Hong Kong Exchanges and Clearing Limited (HKEX) today (Friday) welcomes the HKSAR Government’s publication in the Gazette of the Stamp Duty (Amendment) (No. 2) Ordinance 2026, which provides for the arrangement for the calculation and payment of stamp duty arising from transactions of dual-counter stocks conducted at the Renminbi (RMB) counter in RMB.
To provide a more streamlined and coherent payment framework for Exchange Participants, HKEX will also facilitate the settlement of the SFC Transaction Levy, AFRC Transaction Levy, Investor Compensation Levy (currently suspended) and trading fee payable to the Exchange (together, Trading-Related Fees) in RMB.

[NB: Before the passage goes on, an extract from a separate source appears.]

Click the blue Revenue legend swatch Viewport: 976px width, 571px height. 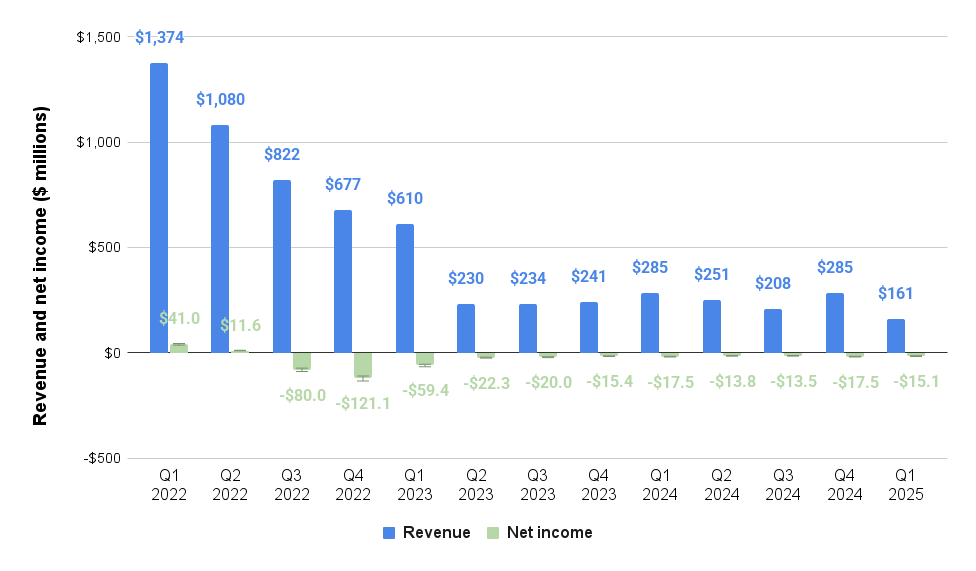pyautogui.click(x=390, y=533)
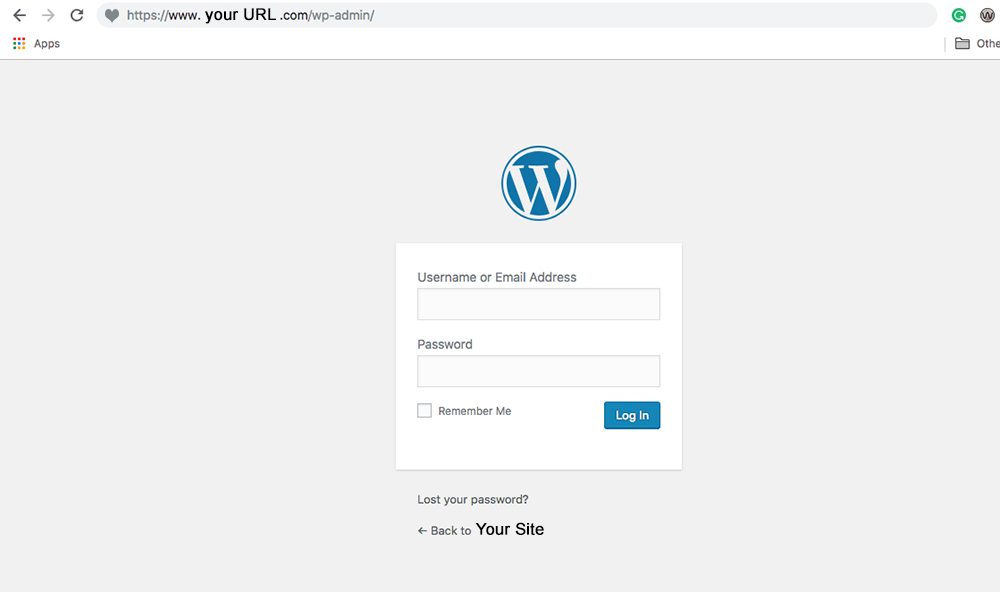The image size is (1000, 592).
Task: Reload the page with the refresh icon
Action: [77, 15]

HKEX Chief Operating Officer, Vanessa Lau, said: "We welcome the Government's legislative approval of the new arrangement, an important step in supporting increased RMB usage across the securities market. By aligning the payment currency of stamp duty and Trading-Related Fees for transactions under the RMB counter, it will increase market accessibility for investors using RMB globally and pave the way for future inclusion of the RMB counter into Southbound trading under Stock Connect. We will continue working closely with regulators and market participants to strengthen Hong Kong’s market infrastructure and expand the city’s RMB product ecosystem, supporting the continued internationalisation of the RMB."
HKEX is conducting necessary system upgrades with relevant authorities and market stakeholders to support stamp duty and Trading-Related Fees payment in RMB. The implementation of the new arrangement will be subject to the relevant commencement notice from the HKSAR Government, regulatory approvals and market readiness.
Further details, including operational arrangements and targeted implementation timelines, will be announced in due course.